The Intersection of General Principles, Negligence Reform and the Workplace.
Introduction
In March 2010, an intruder broke into premises along Parramatta Road in Sydney.
Upon detecting the intruder on CCTV, the sole security guard, Mr Gengiz Capar, left his office to investigate further. He confronted the intruder who threatened to kill him and then, started chasing him. Mr Capar ran back to his office, locked the door, and called the police. The police arrived and arrested the intruder.
Mr Capar commenced proceedings against the owner of the premises, the company whom the owner retained to provide security services, and his employer.
At first instance, Mr Capar failed.
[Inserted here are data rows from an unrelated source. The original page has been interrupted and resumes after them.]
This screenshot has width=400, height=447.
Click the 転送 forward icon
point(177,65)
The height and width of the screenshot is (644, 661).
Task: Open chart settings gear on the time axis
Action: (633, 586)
The Court held that by leaving the safety of his office and confronting the intruder, Mr Capar was the author of his own loss.
The New South Wales Court of Appeal allowed[1] Mr Capar’s appeal. In so doing, it addressed the general principles of the doctrine of the voluntary assumption of risk, their role in the Workplace and the extent to which recent Reforms have affected them.
The Doctrine of Voluntary Assumption of Risk
General Principles
Establishing that a plaintiff has voluntarily assumed a particular risk requires the defendant to prove that the plaintiff knew of the risk of injury and voluntarily agreed to incur the risk of injury.
The preferred view is that successfully establishing a plaintiff’s voluntarily assumption of risk does more than excuse any liability in negligence to the plaintiff. It denies the existence of that liability.
Courts have been reluctant to embrace the doctrine in the defendant’s favour either preferring to find contributory negligence or identifying types of scenarios where the doctrine is not available. In New South Wales, that reluctance led the authors of the Review of the Law of Negligence – Final Report to look upon the doctrine as largely defunct.
Negligence Reform
The Final Report’s response to the doctrine’s future, amongst many other issues, purported to give the doctrine a new lease on life by recommending that it be made easier for a defendant to establish a plaintiff’s awareness of the risk. Section 5G of the Civil Liability Act 2002 (NSW), passed upon the Final Report’s recommendations[2], broadly presumes that a plaintiff who suffers harm was aware of the risk of injury if that risk was an obvious one.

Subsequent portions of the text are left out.